Date: January 28th, 2020
Author: Nina Shapiro
While widespread vaccination continues to be a source of contention in this country and others, one of the newer vaccines has begun to demonstrate remarkable positive impact, which will hopefully become harder and harder to dispute. The HPV vaccine, with trade name GardasilR, is recommended for both boys and girls, ideally sometime between ages 11 and 12 years, given in two doses at a six month interval. It can be given as early as age 9, and as late as age 26. Older adults, even up to age 45, can receive the vaccine, although it is more likely that these adults have already been exposed to the virus, and are less likely to be protected by the vaccine.
The vaccine prevents infection with the human papillomavirus (HPV), which can cause health problems ranging from nuisance-causing warts to cancer-causing lesions of the cervix, throat, and anorectal area. When HPV-related cancers hit Hollywood, with Michael Douglas publicly attributing his throat cancer to HPV, it became clear that this disease can no doubt affect both men and women. When Marcia Cross announced that her anal cancer was due to HPV infection, it raised yet another red flag that HPV can affect the lower gastrointestinal tract, not just the female reproductive tract. Indeed, HPV can affect any of us, at any age, from stem to stern. As I wrote in an earlier Forbes piece, the vaccine to prevent HPV can prevent not only sexually transmitted infections (STI’s) causing genital warts, but it can also prevent cancer.
A lesser known impact of active HPV infection is that the virus can be transmitted from pregnant mother to her fetus via amniotic fluid. The child can later (usually as a toddler) develop warts on the vocal cords, known as recurrent respiratory papillomatosis, or RRP. These warts lead to progressively worsening airway blockage, and even death. And while there are treatments for RRP, there is no cure; only prevention. In another Forbes article, I explain how reduction of HPV infections, thanks to vaccine programs, can reduce the incidence of RRP in the next generation.
A report released this week by Public Health England, published in Health Protection Report, reviewed surveillance data from outcomes of a national HPV vaccination program, which began in 2008. The vaccine is offered to 12-13 year-old males and females, and the report then looked at incidence of HPV infection of the reproductive tract in sexually active 16-24 year-old females. As is the case with many viruses, HPV has many subtypes, some of which are more likely to be associated with aggressive cancers (subtypes 16 and 18 as well as 31, 33, and 45) and others are more likely to be associated with RRP infections and genital warts (subtypes 6 and 11). Until 2012, the bivalent (HPV 16/18) vaccine (CervarixR) was administered as a three-dose regimen. In years since then, the quadrivalent (HPV 16/18/6/11) (GardasilR) has been the standard vaccine administered in the U.K. as well as the U.S. as a two-dose regimen. Cervical cancer is due to HPV 16 or HPV 18 in up to 80% of cancers.

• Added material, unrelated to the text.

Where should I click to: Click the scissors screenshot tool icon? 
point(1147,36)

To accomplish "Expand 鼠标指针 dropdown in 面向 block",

The recent report out of the U.K. analyzed results of over 18,000 vulvovaginal culture specimens obtained from sexually active 16-24-year-old females, collected between 2010 and 2018. There was significant decline in HPV infection rates in all subtypes in all age groups. Those who had been vaccinated more recently showed more reduction in HPV 6/11 than those who did not receive coverage for these strains in the earlier years of vaccination. Most notable was that the prevalence of HPV 16/18 in the 16-18-year-old cohort declined from 8.2% in 2010 to 0.0% in 2018. In the older groups, there was less decline (from 14% to 0.7% in 19-21-year-olds and 16.4% to 2.6% in 22-24-year-olds), but all reductions were statistically significant.
There was no evidence of increase in the HPV subtypes which were not included in the vaccine. Some have raised concern that vaccinating against specific HPV subtypes would increase growth of subtypes not included in the vaccine, but this was not found to be the case. While there are several limitations to this report, including the fact that each individual sample was not identified as being from a vaccinated or non-vaccinated individual, this marked reduction of all HPV subtype growth in a population which demonstrated a vaccination rate of 86% for both males and females ages 12-13 years is promising. While not all cervical cancers, throat cancers, or anal cancers are directly caused by HPV infection, the high rates of HPV-related cancers due to known HPV subtypes underscores the potential widespread benefits of this vaccine in the decades ahead.